The task: The expected output is the line bearing "Save my name, email, and" followed by all remaining lines of the records, each restated word for word.
##### Records shown
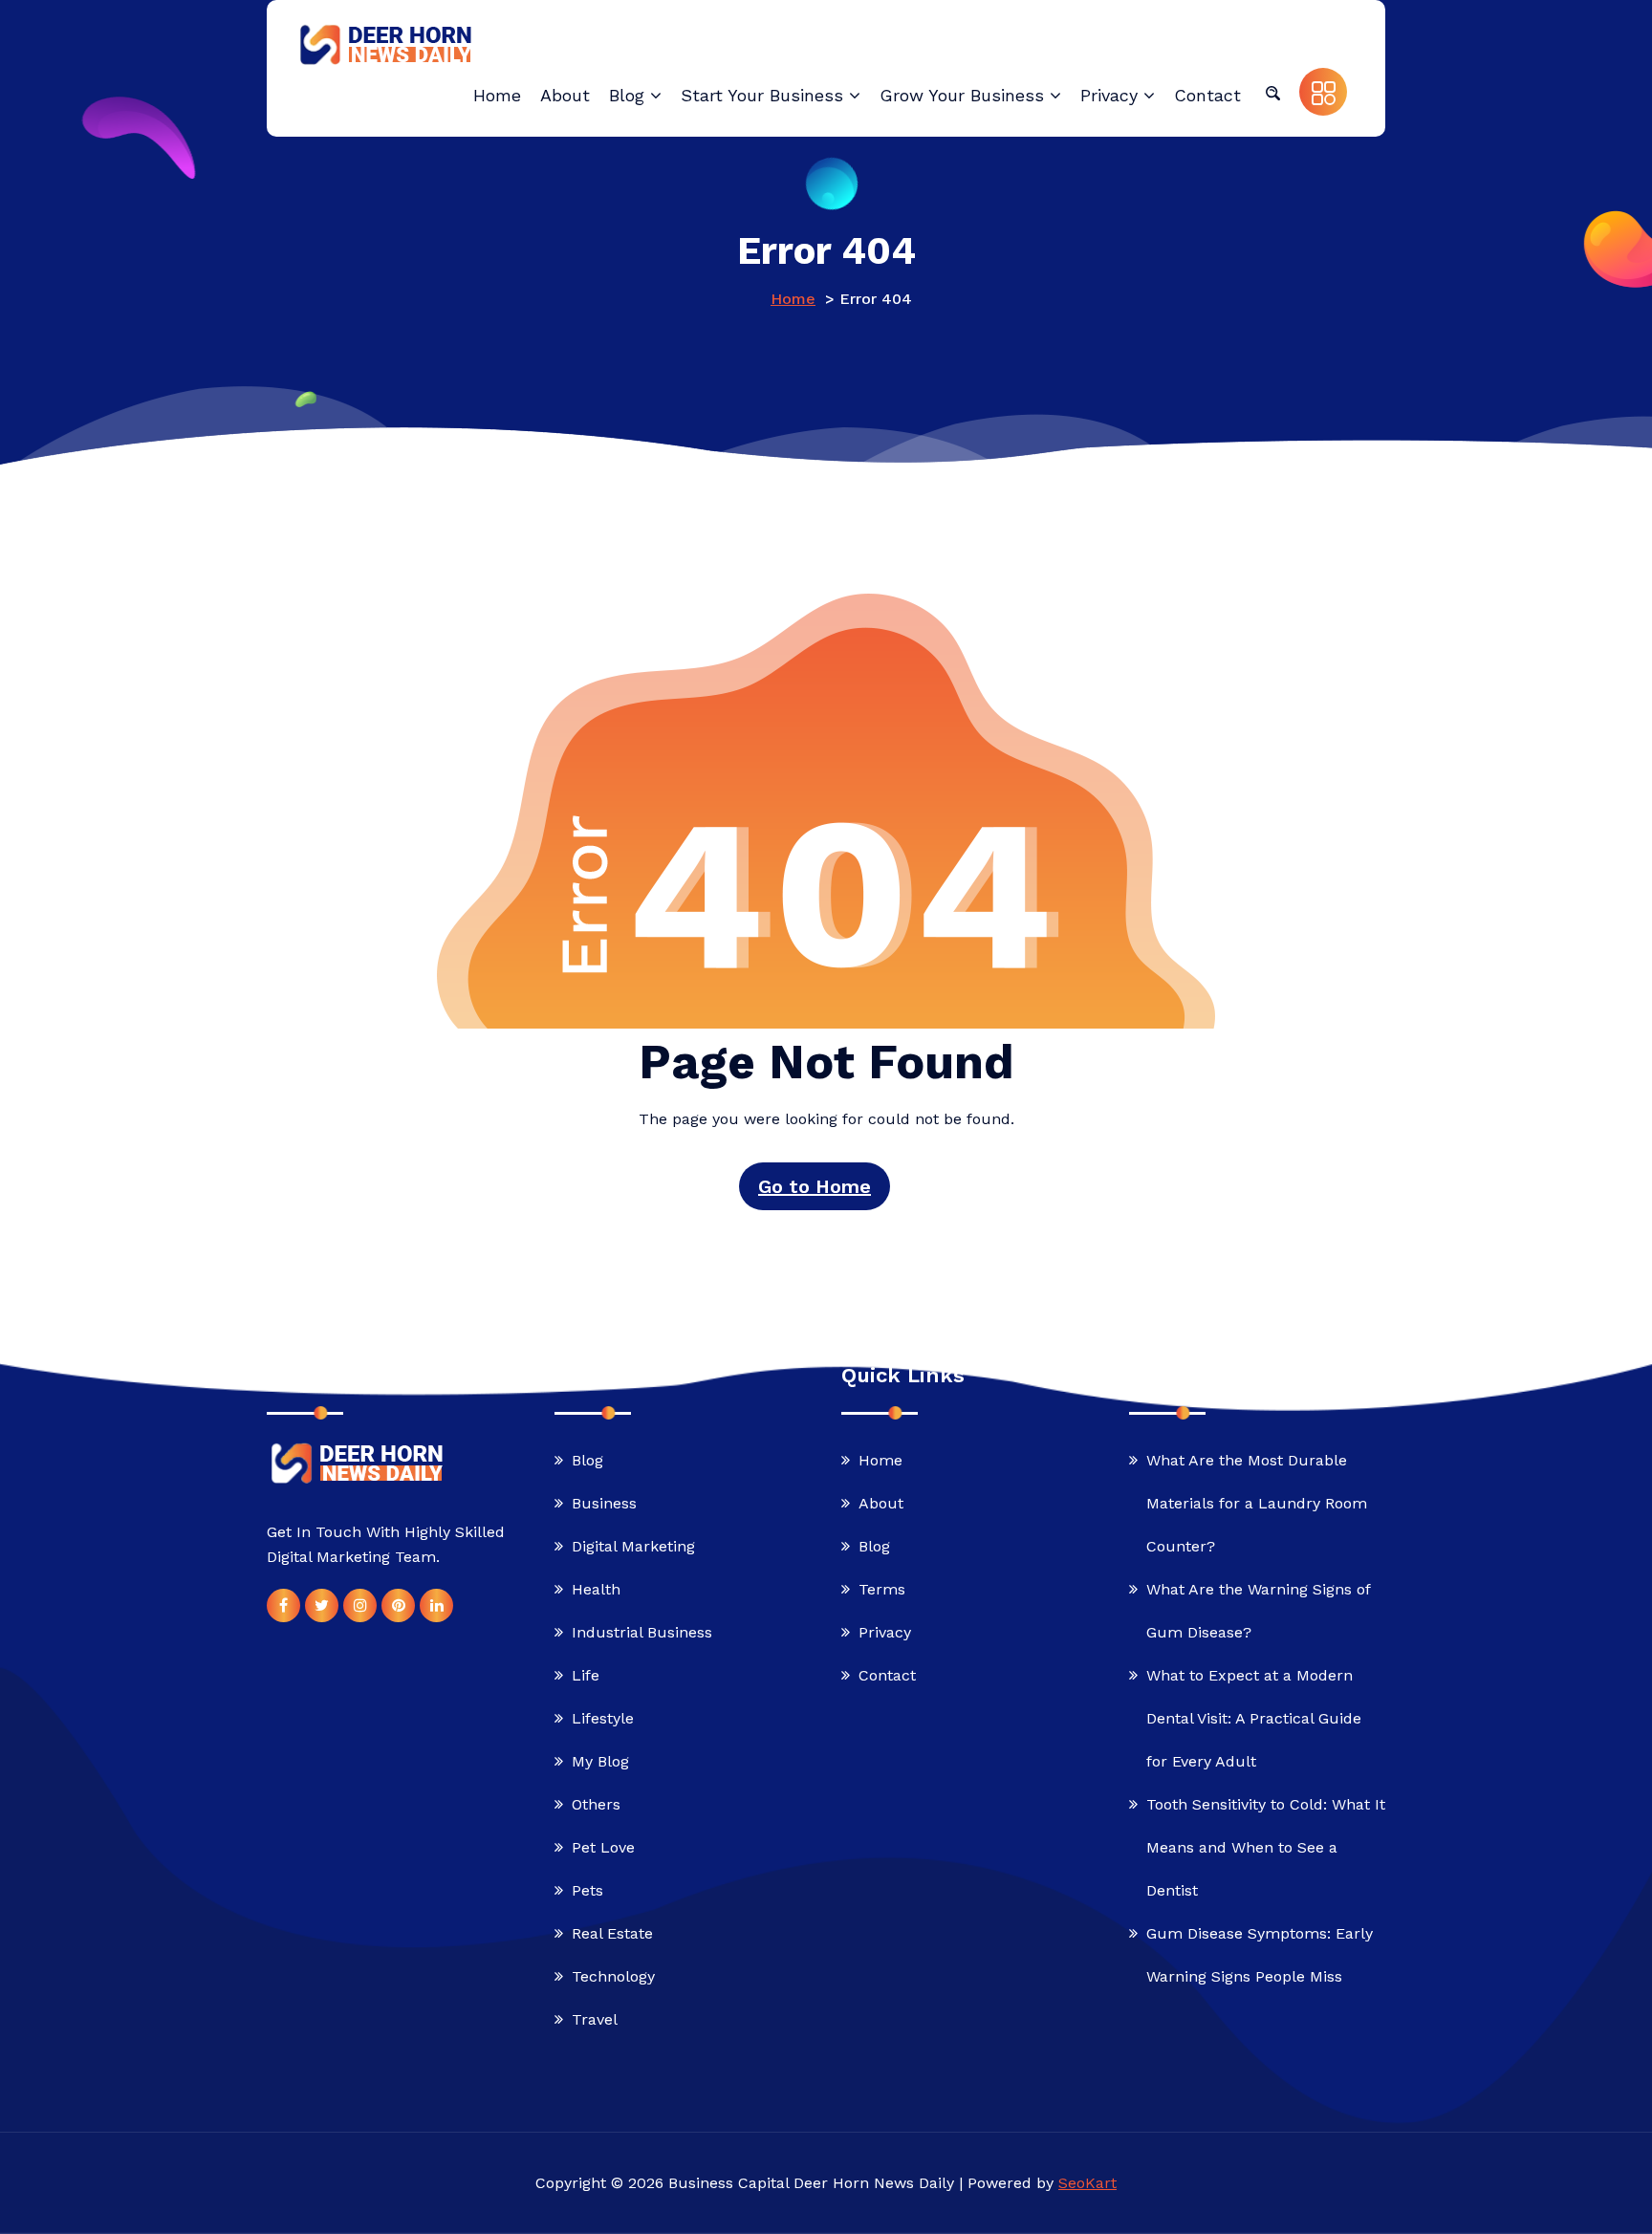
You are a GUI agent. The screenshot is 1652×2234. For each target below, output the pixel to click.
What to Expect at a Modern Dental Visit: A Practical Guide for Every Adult (1253, 1718)
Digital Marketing (633, 1546)
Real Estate (612, 1933)
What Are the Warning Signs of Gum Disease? (1258, 1610)
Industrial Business (642, 1632)
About (881, 1503)
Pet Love (603, 1847)
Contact (887, 1675)
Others (596, 1804)
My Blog (600, 1761)
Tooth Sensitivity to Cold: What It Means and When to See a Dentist (1265, 1847)
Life (585, 1675)
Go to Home (814, 1186)
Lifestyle (603, 1718)
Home (793, 299)
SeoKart (1087, 2183)
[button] (1272, 92)
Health (596, 1589)
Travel (595, 2019)
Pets (587, 1890)
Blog (587, 1460)
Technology (613, 1976)
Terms (882, 1589)
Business (604, 1503)
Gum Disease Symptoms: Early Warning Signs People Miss (1259, 1954)
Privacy (885, 1632)
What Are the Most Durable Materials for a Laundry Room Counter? (1256, 1503)
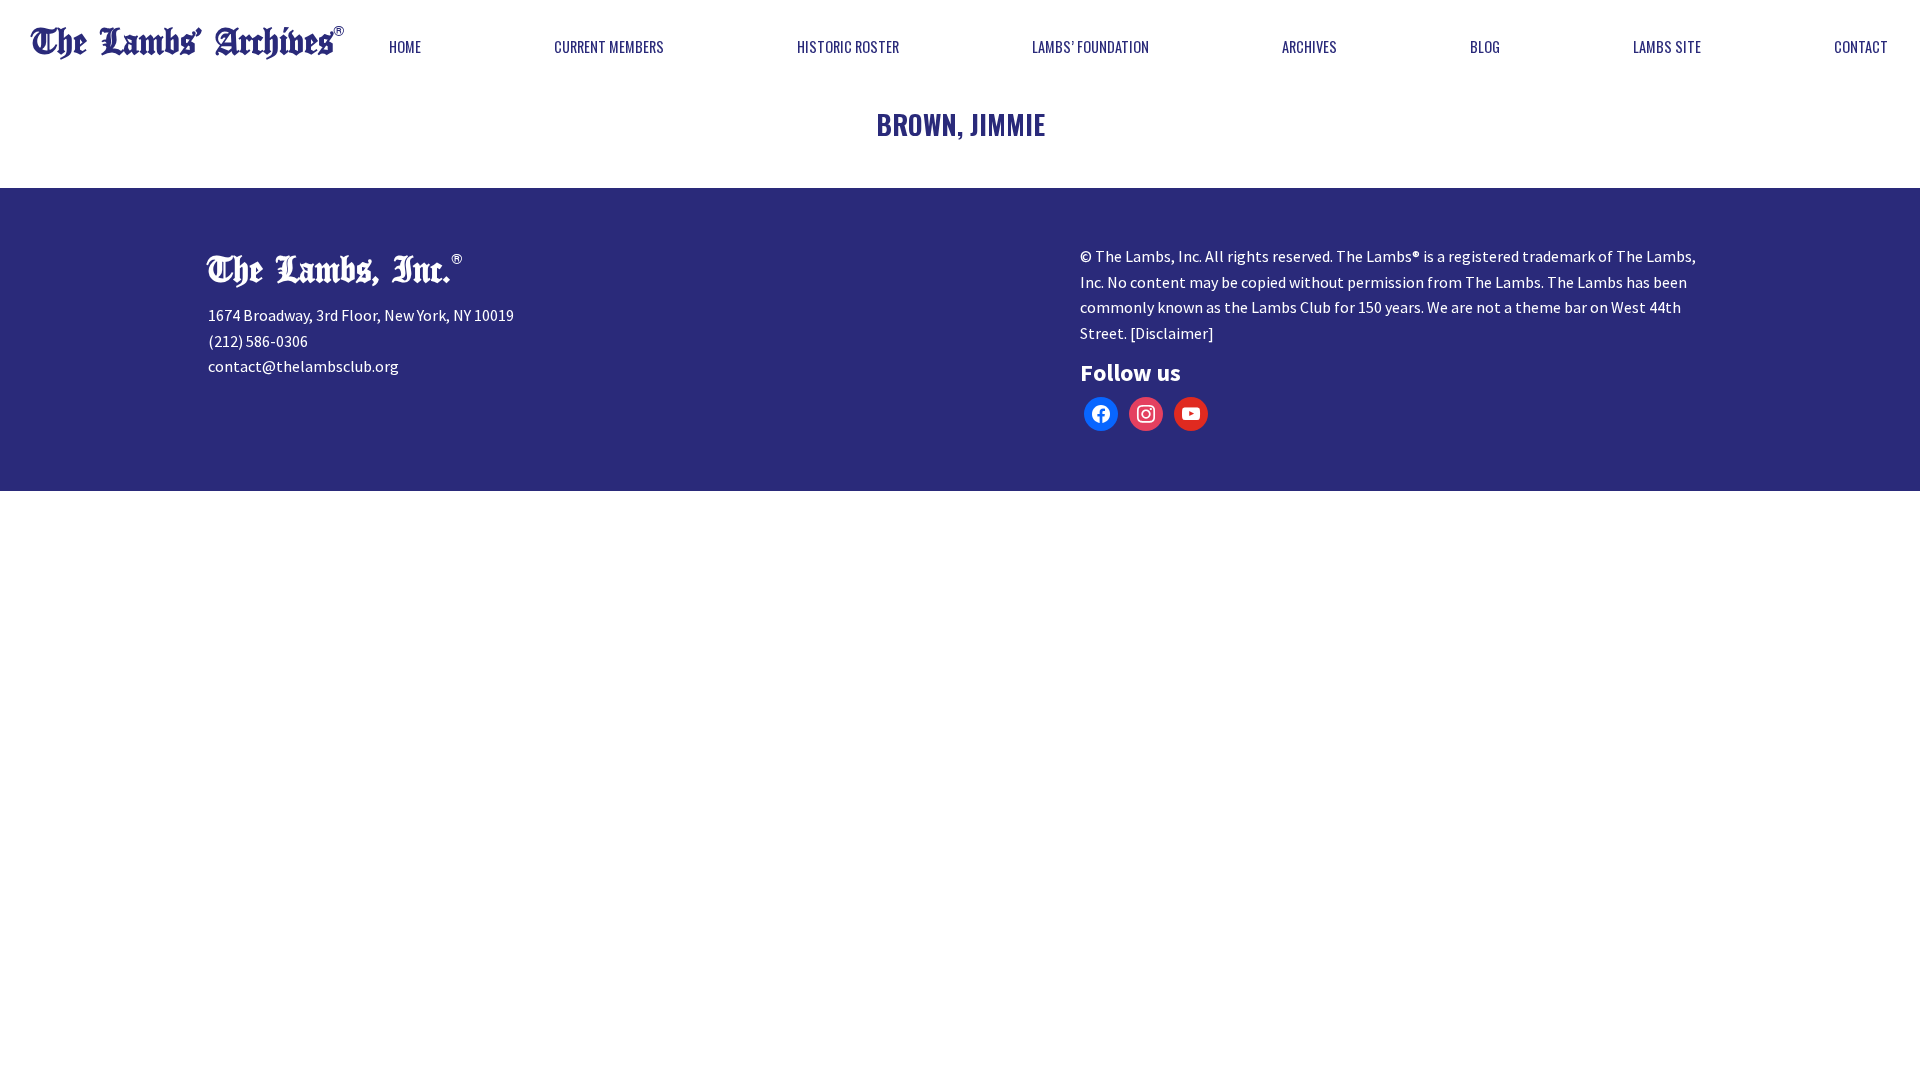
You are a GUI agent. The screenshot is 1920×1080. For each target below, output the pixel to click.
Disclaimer (1171, 333)
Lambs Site (1667, 47)
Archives (1309, 47)
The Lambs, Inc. (329, 270)
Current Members (609, 47)
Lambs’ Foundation (1090, 47)
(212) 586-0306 (258, 341)
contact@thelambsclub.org (303, 366)
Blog (1485, 47)
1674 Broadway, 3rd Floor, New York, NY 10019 (361, 315)
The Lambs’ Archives (182, 42)
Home (405, 47)
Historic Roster (848, 47)
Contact (1861, 47)
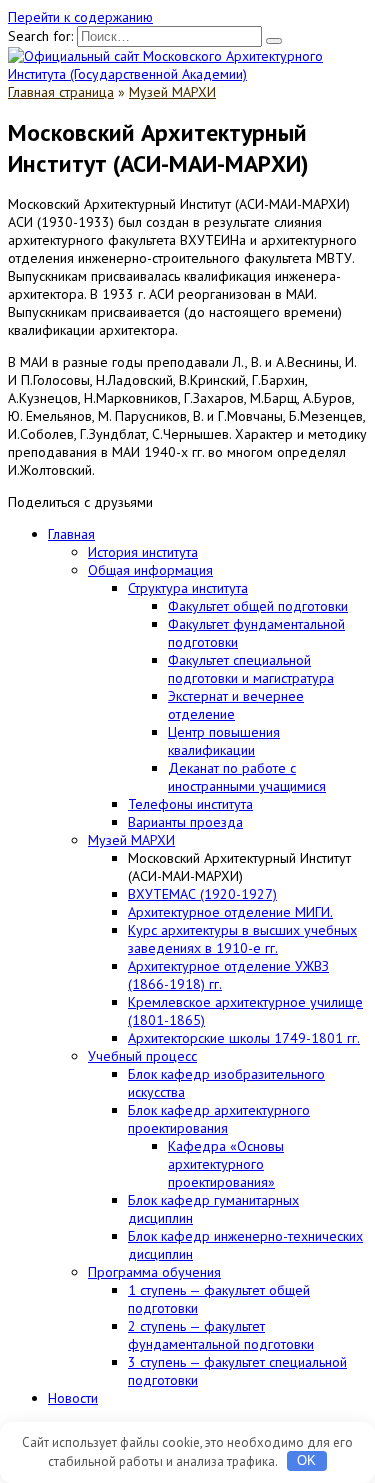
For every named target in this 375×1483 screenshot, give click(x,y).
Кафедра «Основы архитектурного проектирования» (226, 1164)
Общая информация (150, 570)
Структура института (188, 588)
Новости (73, 1398)
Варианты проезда (185, 822)
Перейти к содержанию (80, 17)
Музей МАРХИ (172, 92)
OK (306, 1460)
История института (143, 552)
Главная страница (61, 92)
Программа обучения (154, 1272)
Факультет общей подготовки (258, 606)
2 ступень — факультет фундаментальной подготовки (221, 1335)
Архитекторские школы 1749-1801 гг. (244, 1038)
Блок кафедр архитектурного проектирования (219, 1119)
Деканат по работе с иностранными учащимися (247, 777)
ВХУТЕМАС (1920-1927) (202, 894)
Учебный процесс (142, 1056)
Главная (71, 534)
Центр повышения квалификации (224, 741)
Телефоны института (190, 804)
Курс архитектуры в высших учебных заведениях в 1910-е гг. (242, 939)
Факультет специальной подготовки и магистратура (251, 669)
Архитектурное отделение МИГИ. (230, 912)
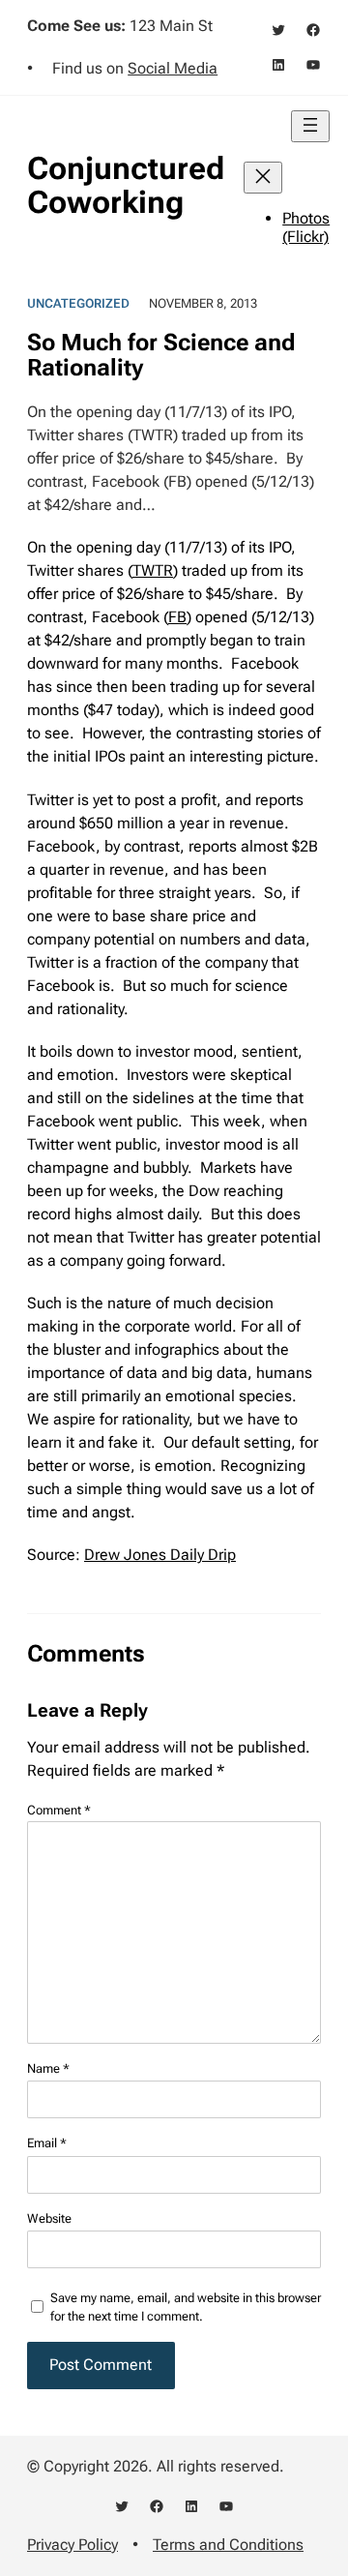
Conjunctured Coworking (125, 185)
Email (47, 2143)
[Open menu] (310, 126)
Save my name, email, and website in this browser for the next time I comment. (185, 2307)
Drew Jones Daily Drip (160, 1554)
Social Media (173, 68)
##########
Result of this task:
Save my name, email, and website in this browser for the next time I comment. (185, 2307)
Drew Jones Daily Drip (160, 1554)
Social Media (173, 68)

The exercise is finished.